EXERCISE: Treat the line containing "Click the Solve" as the first line of the answer and the last line of the data as its final line, reproducing every line between exactly.

- Opening Delimiter -

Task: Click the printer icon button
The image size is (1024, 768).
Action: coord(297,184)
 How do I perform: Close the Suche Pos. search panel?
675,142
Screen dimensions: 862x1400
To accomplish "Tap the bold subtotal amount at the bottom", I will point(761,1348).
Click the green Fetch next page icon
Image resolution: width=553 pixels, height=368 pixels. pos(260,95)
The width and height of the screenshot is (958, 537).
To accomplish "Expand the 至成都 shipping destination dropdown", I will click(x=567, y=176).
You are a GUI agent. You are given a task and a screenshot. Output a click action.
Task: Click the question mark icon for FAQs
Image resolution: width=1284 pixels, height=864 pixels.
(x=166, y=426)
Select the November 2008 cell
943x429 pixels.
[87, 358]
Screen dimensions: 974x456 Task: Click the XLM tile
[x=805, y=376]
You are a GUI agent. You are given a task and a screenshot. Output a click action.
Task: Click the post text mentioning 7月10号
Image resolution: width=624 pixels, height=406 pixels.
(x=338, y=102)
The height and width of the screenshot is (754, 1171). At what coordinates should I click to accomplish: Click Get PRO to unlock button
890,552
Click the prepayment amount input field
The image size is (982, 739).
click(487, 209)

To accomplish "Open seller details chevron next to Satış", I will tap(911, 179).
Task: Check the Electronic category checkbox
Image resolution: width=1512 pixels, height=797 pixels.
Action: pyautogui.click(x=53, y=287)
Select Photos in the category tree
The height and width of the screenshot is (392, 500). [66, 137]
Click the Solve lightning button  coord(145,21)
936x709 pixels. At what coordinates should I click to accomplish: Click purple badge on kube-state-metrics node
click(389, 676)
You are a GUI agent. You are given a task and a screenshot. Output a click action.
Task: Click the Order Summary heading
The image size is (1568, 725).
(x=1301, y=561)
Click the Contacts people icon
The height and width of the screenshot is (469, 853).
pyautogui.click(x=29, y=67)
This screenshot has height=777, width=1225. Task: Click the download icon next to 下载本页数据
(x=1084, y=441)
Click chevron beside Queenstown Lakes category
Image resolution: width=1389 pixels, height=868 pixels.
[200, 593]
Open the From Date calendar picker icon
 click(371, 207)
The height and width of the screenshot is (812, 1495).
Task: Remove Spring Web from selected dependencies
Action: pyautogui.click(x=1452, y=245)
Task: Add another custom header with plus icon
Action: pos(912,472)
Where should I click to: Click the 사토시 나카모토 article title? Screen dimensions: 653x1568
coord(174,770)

- Closing Delimiter -

SOLUTION FOR THIS PROBLEM:
Click the Solve lightning button  coord(145,21)
936x709 pixels. At what coordinates should I click to accomplish: Click purple badge on kube-state-metrics node
click(389, 676)
You are a GUI agent. You are given a task and a screenshot. Output a click action.
Task: Click the Order Summary heading
The image size is (1568, 725).
(x=1301, y=561)
Click the Contacts people icon
The height and width of the screenshot is (469, 853).
pyautogui.click(x=29, y=67)
This screenshot has height=777, width=1225. Task: Click the download icon next to 下载本页数据
(x=1084, y=441)
Click chevron beside Queenstown Lakes category
Image resolution: width=1389 pixels, height=868 pixels.
[200, 593]
Open the From Date calendar picker icon
 click(371, 207)
The height and width of the screenshot is (812, 1495).
Task: Remove Spring Web from selected dependencies
Action: pyautogui.click(x=1452, y=245)
Task: Add another custom header with plus icon
Action: pos(912,472)
Where should I click to: Click the 사토시 나카모토 article title? Screen dimensions: 653x1568
coord(174,770)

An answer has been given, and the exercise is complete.